§ Exercise: Output the records in full, exactly as given.

BEGIN

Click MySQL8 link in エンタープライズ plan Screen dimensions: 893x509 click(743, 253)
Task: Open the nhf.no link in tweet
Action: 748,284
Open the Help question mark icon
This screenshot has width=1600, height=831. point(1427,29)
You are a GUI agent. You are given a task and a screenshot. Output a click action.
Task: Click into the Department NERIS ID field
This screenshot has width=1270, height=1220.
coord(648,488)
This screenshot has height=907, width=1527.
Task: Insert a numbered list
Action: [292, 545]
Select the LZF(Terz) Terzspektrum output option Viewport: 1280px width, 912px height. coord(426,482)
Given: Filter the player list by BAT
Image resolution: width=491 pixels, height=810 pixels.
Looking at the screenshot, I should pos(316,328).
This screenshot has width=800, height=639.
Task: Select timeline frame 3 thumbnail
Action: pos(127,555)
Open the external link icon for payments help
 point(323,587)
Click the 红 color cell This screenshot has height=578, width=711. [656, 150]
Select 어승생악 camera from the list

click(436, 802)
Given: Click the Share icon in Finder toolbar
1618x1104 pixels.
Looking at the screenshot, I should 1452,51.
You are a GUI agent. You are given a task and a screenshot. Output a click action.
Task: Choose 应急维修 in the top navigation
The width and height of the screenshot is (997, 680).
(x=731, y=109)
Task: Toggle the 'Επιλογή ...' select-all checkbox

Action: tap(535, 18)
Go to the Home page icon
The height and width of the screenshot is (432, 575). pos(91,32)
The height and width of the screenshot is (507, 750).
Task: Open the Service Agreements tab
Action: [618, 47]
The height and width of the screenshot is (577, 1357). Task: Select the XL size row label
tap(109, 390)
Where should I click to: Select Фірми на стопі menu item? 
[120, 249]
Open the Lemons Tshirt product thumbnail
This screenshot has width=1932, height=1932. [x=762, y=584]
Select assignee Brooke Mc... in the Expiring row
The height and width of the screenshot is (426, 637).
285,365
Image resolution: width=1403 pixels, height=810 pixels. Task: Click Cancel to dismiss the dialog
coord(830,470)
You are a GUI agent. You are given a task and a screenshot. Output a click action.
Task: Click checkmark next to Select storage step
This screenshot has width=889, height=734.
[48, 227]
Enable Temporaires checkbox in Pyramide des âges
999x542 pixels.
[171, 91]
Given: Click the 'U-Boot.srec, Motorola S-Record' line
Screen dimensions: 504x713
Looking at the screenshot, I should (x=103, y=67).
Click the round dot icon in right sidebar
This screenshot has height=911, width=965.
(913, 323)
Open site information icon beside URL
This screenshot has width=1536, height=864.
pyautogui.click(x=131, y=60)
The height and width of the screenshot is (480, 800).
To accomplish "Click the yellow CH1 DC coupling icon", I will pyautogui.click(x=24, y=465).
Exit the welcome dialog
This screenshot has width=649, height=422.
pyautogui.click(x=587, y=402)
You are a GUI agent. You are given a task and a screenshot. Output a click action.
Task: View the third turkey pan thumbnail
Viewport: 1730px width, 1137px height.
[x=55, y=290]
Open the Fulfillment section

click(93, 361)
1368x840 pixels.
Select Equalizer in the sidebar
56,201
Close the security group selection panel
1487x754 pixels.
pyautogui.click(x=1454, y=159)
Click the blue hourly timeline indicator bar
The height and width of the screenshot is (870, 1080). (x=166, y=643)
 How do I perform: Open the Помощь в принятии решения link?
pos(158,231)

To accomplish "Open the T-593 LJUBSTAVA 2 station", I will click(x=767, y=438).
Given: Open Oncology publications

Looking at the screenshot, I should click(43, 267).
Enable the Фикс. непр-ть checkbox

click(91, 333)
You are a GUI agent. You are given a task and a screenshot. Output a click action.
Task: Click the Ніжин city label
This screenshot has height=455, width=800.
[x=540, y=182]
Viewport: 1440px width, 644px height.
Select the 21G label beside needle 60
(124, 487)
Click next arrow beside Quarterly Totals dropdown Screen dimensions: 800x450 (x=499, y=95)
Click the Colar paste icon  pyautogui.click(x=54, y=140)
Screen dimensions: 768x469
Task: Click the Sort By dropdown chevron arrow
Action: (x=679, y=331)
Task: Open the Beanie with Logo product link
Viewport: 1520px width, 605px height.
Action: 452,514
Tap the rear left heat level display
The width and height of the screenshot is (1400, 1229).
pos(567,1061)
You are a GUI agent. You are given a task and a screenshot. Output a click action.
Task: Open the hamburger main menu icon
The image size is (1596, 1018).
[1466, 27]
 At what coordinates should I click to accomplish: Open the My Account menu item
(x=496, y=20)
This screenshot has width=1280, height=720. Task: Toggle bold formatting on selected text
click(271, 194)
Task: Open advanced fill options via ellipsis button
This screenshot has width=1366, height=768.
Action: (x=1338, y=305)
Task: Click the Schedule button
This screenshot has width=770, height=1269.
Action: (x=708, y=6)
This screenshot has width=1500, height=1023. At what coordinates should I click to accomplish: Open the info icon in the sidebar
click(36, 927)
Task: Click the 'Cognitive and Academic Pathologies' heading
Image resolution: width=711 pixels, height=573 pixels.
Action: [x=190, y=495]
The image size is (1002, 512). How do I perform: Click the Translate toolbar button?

END

§ Written reply:
Click MySQL8 link in エンタープライズ plan Screen dimensions: 893x509 click(743, 253)
Task: Open the nhf.no link in tweet
Action: 748,284
Open the Help question mark icon
This screenshot has width=1600, height=831. point(1427,29)
You are a GUI agent. You are given a task and a screenshot. Output a click action.
Task: Click into the Department NERIS ID field
This screenshot has width=1270, height=1220.
coord(648,488)
This screenshot has height=907, width=1527.
Task: Insert a numbered list
Action: [292, 545]
Select the LZF(Terz) Terzspektrum output option Viewport: 1280px width, 912px height. coord(426,482)
Given: Filter the player list by BAT
Image resolution: width=491 pixels, height=810 pixels.
Looking at the screenshot, I should pos(316,328).
This screenshot has width=800, height=639.
Task: Select timeline frame 3 thumbnail
Action: pos(127,555)
Open the external link icon for payments help
 point(323,587)
Click the 红 color cell This screenshot has height=578, width=711. [656, 150]
Select 어승생악 camera from the list

click(436, 802)
Given: Click the Share icon in Finder toolbar
1618x1104 pixels.
Looking at the screenshot, I should 1452,51.
You are a GUI agent. You are given a task and a screenshot. Output a click action.
Task: Choose 应急维修 in the top navigation
The width and height of the screenshot is (997, 680).
(x=731, y=109)
Task: Toggle the 'Επιλογή ...' select-all checkbox

Action: tap(535, 18)
Go to the Home page icon
The height and width of the screenshot is (432, 575). pos(91,32)
The height and width of the screenshot is (507, 750).
Task: Open the Service Agreements tab
Action: [618, 47]
The height and width of the screenshot is (577, 1357). Task: Select the XL size row label
tap(109, 390)
Where should I click to: Select Фірми на стопі menu item? 
[120, 249]
Open the Lemons Tshirt product thumbnail
This screenshot has width=1932, height=1932. [x=762, y=584]
Select assignee Brooke Mc... in the Expiring row
The height and width of the screenshot is (426, 637).
285,365
Image resolution: width=1403 pixels, height=810 pixels. Task: Click Cancel to dismiss the dialog
coord(830,470)
You are a GUI agent. You are given a task and a screenshot. Output a click action.
Task: Click checkmark next to Select storage step
This screenshot has width=889, height=734.
[48, 227]
Enable Temporaires checkbox in Pyramide des âges
999x542 pixels.
[171, 91]
Given: Click the 'U-Boot.srec, Motorola S-Record' line
Screen dimensions: 504x713
Looking at the screenshot, I should (x=103, y=67).
Click the round dot icon in right sidebar
This screenshot has height=911, width=965.
(913, 323)
Open site information icon beside URL
This screenshot has width=1536, height=864.
pyautogui.click(x=131, y=60)
The height and width of the screenshot is (480, 800).
To accomplish "Click the yellow CH1 DC coupling icon", I will pyautogui.click(x=24, y=465).
Exit the welcome dialog
This screenshot has width=649, height=422.
pyautogui.click(x=587, y=402)
You are a GUI agent. You are given a task and a screenshot. Output a click action.
Task: View the third turkey pan thumbnail
Viewport: 1730px width, 1137px height.
[x=55, y=290]
Open the Fulfillment section

click(93, 361)
1368x840 pixels.
Select Equalizer in the sidebar
56,201
Close the security group selection panel
1487x754 pixels.
pyautogui.click(x=1454, y=159)
Click the blue hourly timeline indicator bar
The height and width of the screenshot is (870, 1080). (x=166, y=643)
 How do I perform: Open the Помощь в принятии решения link?
pos(158,231)

To accomplish "Open the T-593 LJUBSTAVA 2 station", I will click(x=767, y=438).
Given: Open Oncology publications

Looking at the screenshot, I should click(43, 267).
Enable the Фикс. непр-ть checkbox

click(91, 333)
You are a GUI agent. You are given a task and a screenshot. Output a click action.
Task: Click the Ніжин city label
This screenshot has height=455, width=800.
[x=540, y=182]
Viewport: 1440px width, 644px height.
Select the 21G label beside needle 60
(124, 487)
Click next arrow beside Quarterly Totals dropdown Screen dimensions: 800x450 (x=499, y=95)
Click the Colar paste icon  pyautogui.click(x=54, y=140)
Screen dimensions: 768x469
Task: Click the Sort By dropdown chevron arrow
Action: (x=679, y=331)
Task: Open the Beanie with Logo product link
Viewport: 1520px width, 605px height.
Action: 452,514
Tap the rear left heat level display
The width and height of the screenshot is (1400, 1229).
pos(567,1061)
You are a GUI agent. You are given a task and a screenshot. Output a click action.
Task: Open the hamburger main menu icon
The image size is (1596, 1018).
[1466, 27]
 At what coordinates should I click to accomplish: Open the My Account menu item
(x=496, y=20)
This screenshot has width=1280, height=720. Task: Toggle bold formatting on selected text
click(271, 194)
Task: Open advanced fill options via ellipsis button
This screenshot has width=1366, height=768.
Action: (x=1338, y=305)
Task: Click the Schedule button
This screenshot has width=770, height=1269.
Action: (x=708, y=6)
This screenshot has width=1500, height=1023. At what coordinates should I click to accomplish: Open the info icon in the sidebar
click(36, 927)
Task: Click the 'Cognitive and Academic Pathologies' heading
Image resolution: width=711 pixels, height=573 pixels.
Action: [x=190, y=495]
The image size is (1002, 512). How do I perform: Click the Translate toolbar button?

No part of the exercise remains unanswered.